● REQUIRED WORK:
Would you transcribe exactly the lines from the beginning of the records below through the line with "Frigidere, televizoare... (83, 1696)", both included, omitting the pictures?

------ DATA SUPPLIED

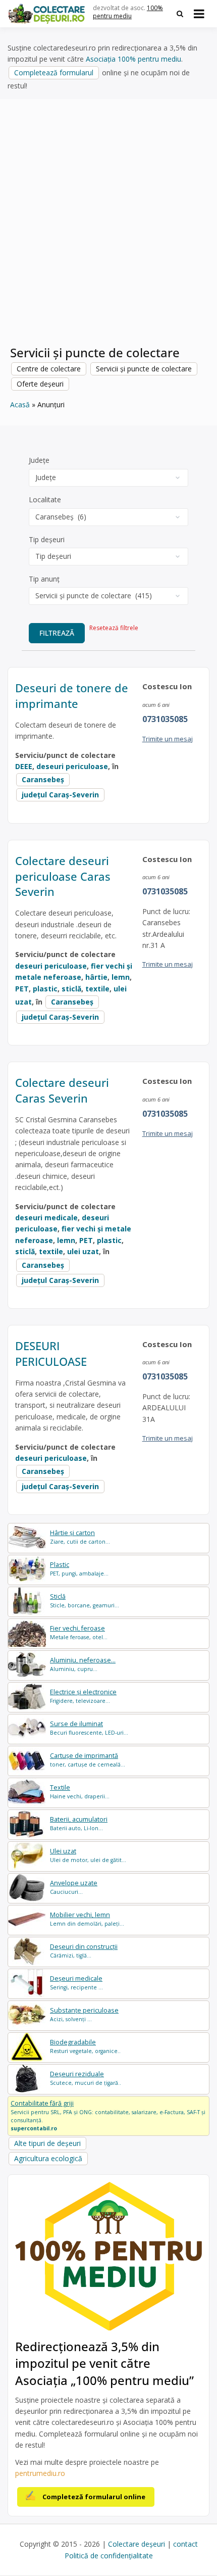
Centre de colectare (49, 368)
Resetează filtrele (113, 628)
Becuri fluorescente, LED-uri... (89, 1728)
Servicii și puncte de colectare (144, 368)
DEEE (23, 766)
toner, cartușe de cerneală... (87, 1759)
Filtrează (56, 633)
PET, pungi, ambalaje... (79, 1568)
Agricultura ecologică (48, 2158)
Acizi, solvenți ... (84, 2014)
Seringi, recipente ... (76, 1982)
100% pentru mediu (128, 12)
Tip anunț (44, 579)
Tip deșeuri (47, 539)
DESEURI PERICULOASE (51, 1353)
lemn (121, 977)
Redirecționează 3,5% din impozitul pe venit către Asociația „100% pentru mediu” (104, 2363)
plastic (45, 988)
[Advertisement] (108, 228)
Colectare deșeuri (136, 2544)
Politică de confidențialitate (109, 2555)
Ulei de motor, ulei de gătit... (88, 1855)
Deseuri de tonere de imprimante (71, 695)
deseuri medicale (46, 1217)
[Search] (180, 13)
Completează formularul (53, 72)
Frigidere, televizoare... (83, 1696)
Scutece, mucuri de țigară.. (85, 2078)
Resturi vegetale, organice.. (85, 2046)
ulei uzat (83, 1251)
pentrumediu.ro (40, 2473)
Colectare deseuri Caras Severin (62, 1090)
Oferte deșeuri (40, 384)
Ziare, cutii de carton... (80, 1537)
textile (97, 988)
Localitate (45, 499)
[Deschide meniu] (199, 14)
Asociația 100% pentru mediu (133, 59)
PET (22, 988)
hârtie (96, 977)
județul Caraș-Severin (60, 794)
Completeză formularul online (93, 2496)
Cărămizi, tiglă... (84, 1950)
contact (185, 2544)
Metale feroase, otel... (78, 1632)
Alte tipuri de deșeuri (47, 2143)
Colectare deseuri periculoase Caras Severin (63, 876)
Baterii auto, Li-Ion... (78, 1823)
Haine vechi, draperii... (80, 1791)
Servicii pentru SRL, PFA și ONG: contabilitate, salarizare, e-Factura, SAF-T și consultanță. (108, 2115)
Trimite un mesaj (167, 738)
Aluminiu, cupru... (83, 1664)
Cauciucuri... (73, 1887)
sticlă (71, 988)
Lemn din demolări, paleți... (87, 1919)
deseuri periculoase (72, 766)
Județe (39, 460)
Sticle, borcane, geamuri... (84, 1600)
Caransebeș (43, 779)
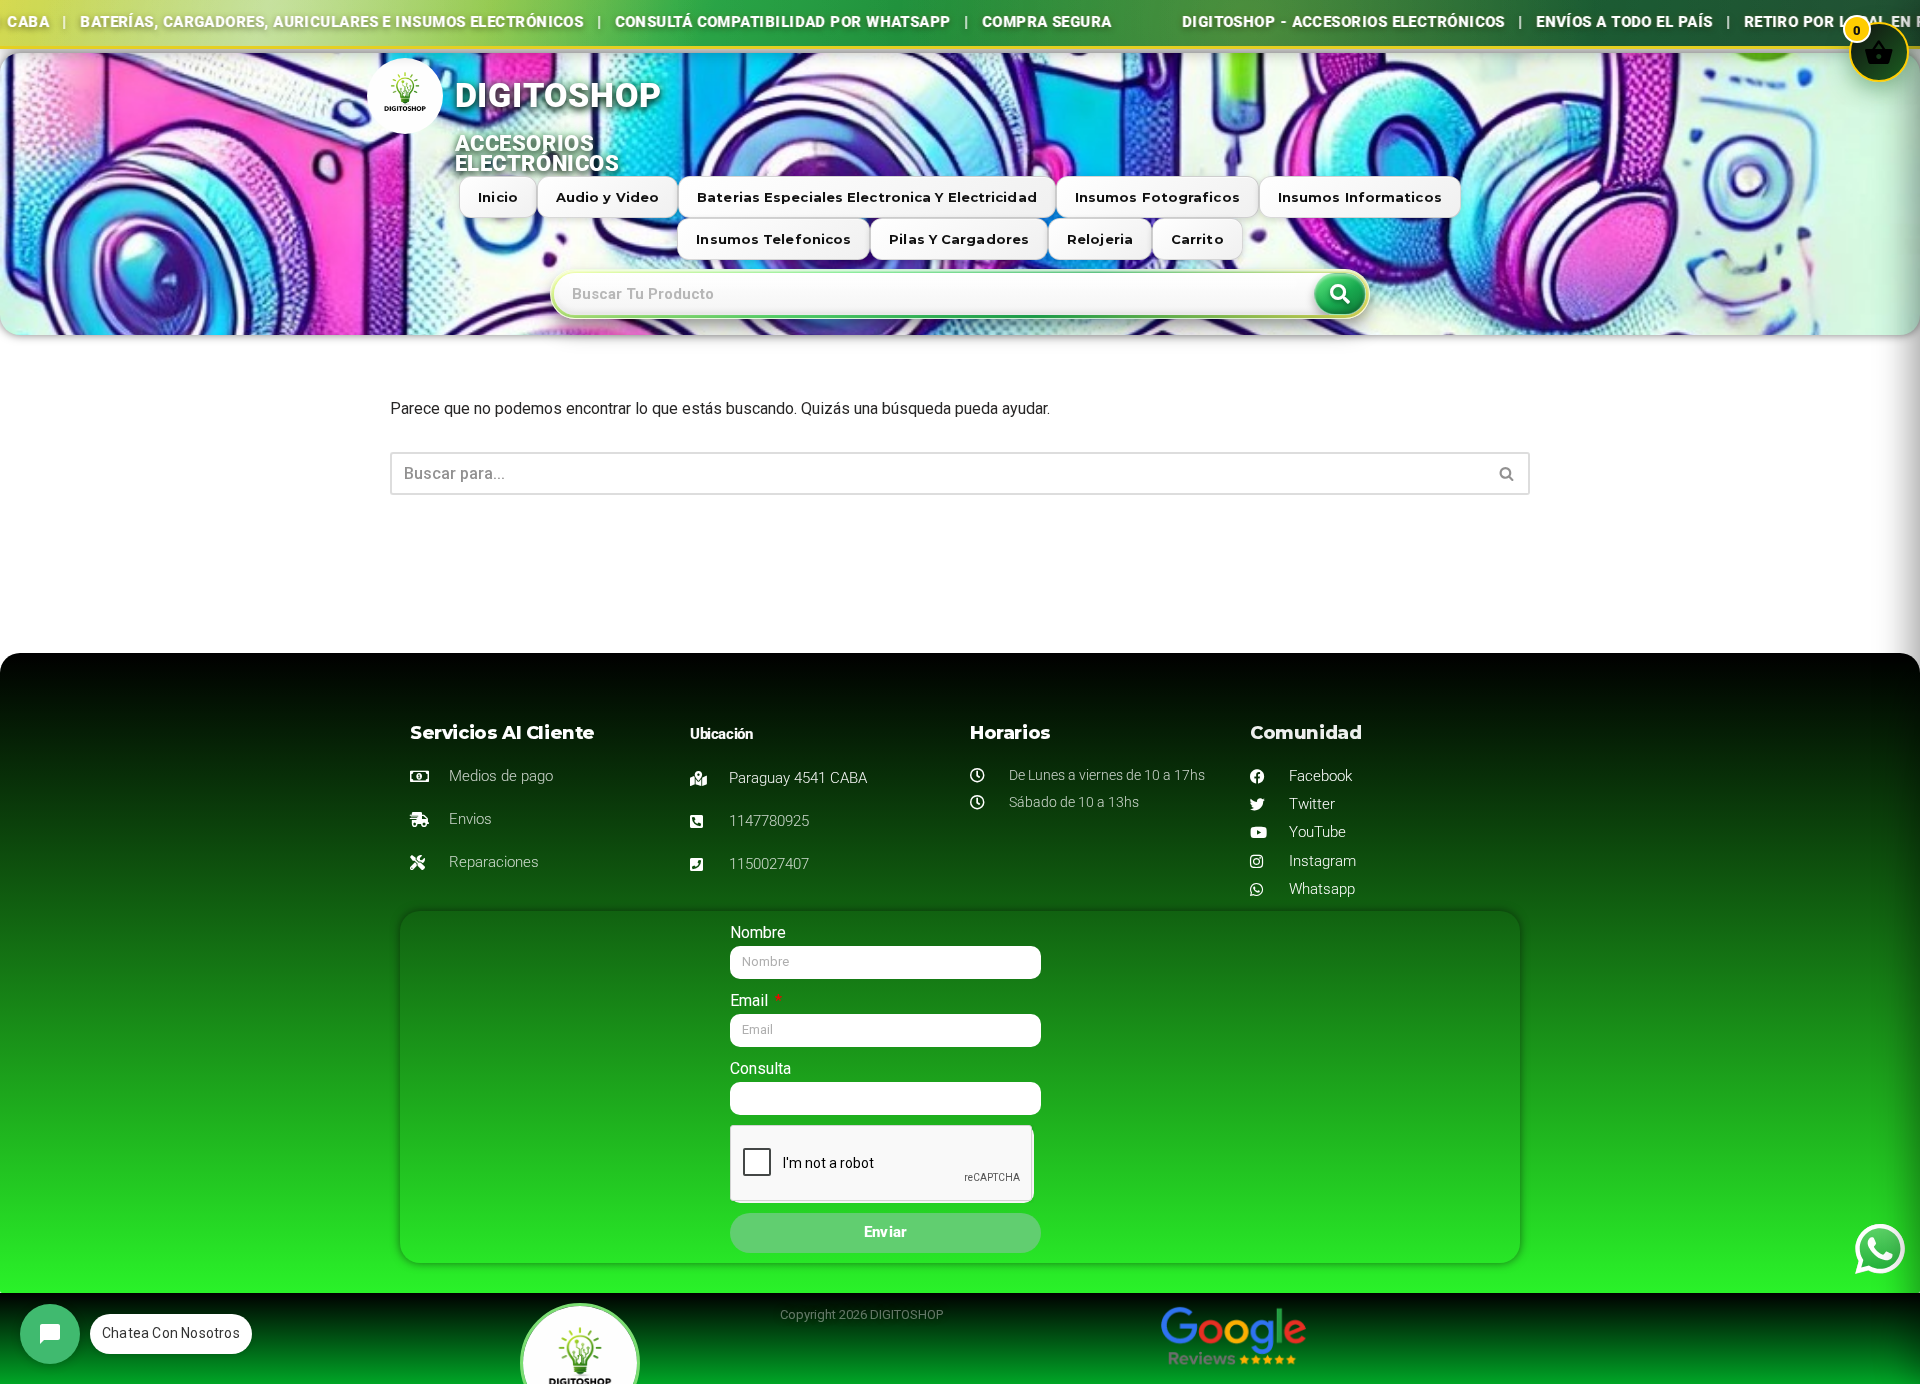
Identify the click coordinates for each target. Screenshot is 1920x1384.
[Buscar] (1507, 473)
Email (751, 1000)
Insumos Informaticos (1360, 197)
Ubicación (721, 734)
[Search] (1340, 294)
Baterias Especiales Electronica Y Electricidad (867, 197)
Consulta (760, 1068)
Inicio (498, 197)
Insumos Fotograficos (1157, 197)
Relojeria (1100, 239)
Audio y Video (607, 197)
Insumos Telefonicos (773, 239)
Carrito (1197, 239)
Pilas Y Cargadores (959, 239)
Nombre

------------

● ANSWER TO THE EXERCISE:
Centre de colectare (49, 368)
Resetează filtrele (113, 628)
Becuri fluorescente, LED-uri... (89, 1728)
Servicii și puncte de colectare (144, 368)
DEEE (23, 766)
toner, cartușe de cerneală... (87, 1759)
Filtrează (56, 633)
PET, pungi, ambalaje... (79, 1568)
Agricultura ecologică (48, 2158)
Acizi, solvenți ... (84, 2014)
Seringi, recipente ... (76, 1982)
100% pentru mediu (128, 12)
Tip anunț (44, 579)
Tip deșeuri (47, 539)
DESEURI PERICULOASE (51, 1353)
lemn (121, 977)
Redirecționează 3,5% din impozitul pe venit către Asociația „100% pentru mediu” (104, 2363)
plastic (45, 988)
[Advertisement] (108, 228)
Colectare deșeuri (136, 2544)
Politică de confidențialitate (109, 2555)
Ulei de motor, ulei de gătit... (88, 1855)
Deseuri de tonere de imprimante (71, 695)
deseuri medicale (46, 1217)
[Search] (180, 13)
Completează formularul (53, 72)
Frigidere, televizoare... (83, 1696)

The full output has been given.